The institution of Reich Commissioner was applied in Norway and in the Netherlands, and in these two countries only; it constitutes a definite concept in the general plan of Germanization, in which these two countries occupy parallel positions. In both cases the establishment of the civil administration followed hard upon the military occupation of the country. The military men, therefore, did not have to take over the administration, and during the few days which preceded the appointment of the Reich Commissioner, they confined themselves to measures concerning order.

In Norway the decree of 24 April 1940 appointed Terboven as Reich Commissioner. This decree is signed by Hitler, Lammers, and the Defendants Keitel and Frick. In Holland the decree of 18 May 1940 appointed the Defendant Seyss-Inquart as Reich Commissioner. This decree is signed by the same persons as the preceding decree, and it bears in addition the signatures of Göring and Ribbentrop.

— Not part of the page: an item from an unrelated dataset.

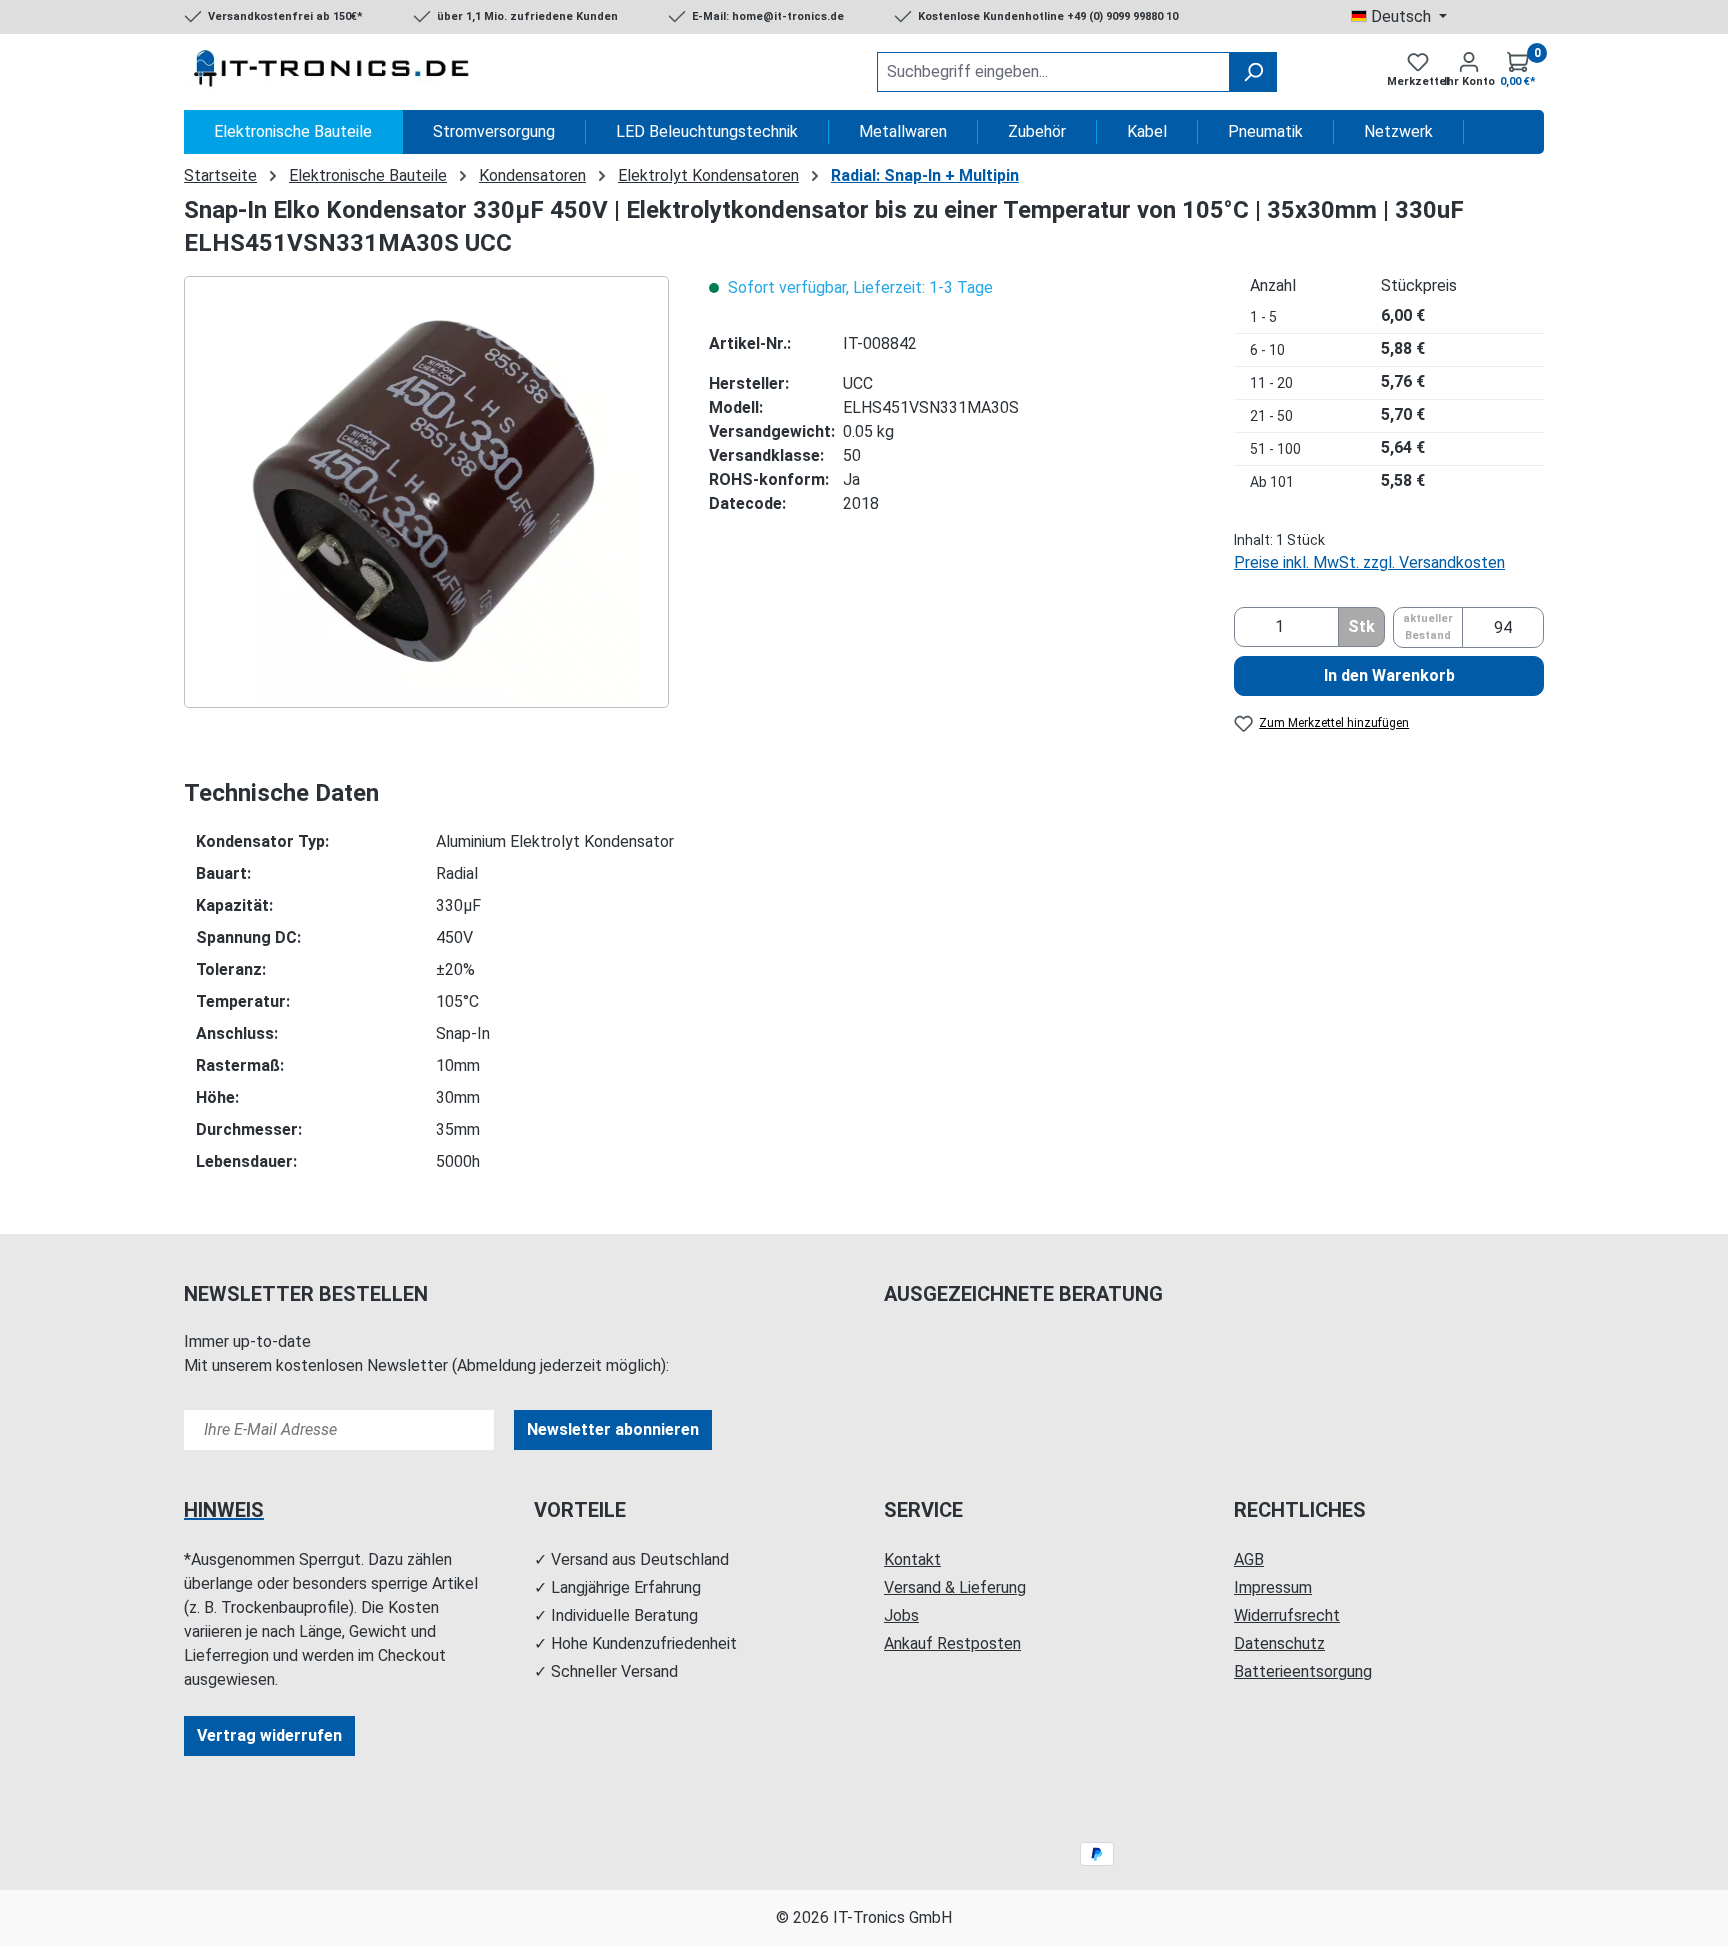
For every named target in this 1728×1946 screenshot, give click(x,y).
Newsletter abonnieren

The decrees appointing the Reich-Commissioners also defined their functions as well as the division of the functions between the civil commissioner and the military authorities. I am not submitting these two decrees as documents since they are direct acts of German legislation. The decree concerning Norway provides in its first article:

“The Reich Commissioner has the task of safeguarding the interests of the Reich, and of exercising supreme power in the civil domain.”—The decree adds—“The Reich Commissioner is directly under me and receives from me directives and instructions.”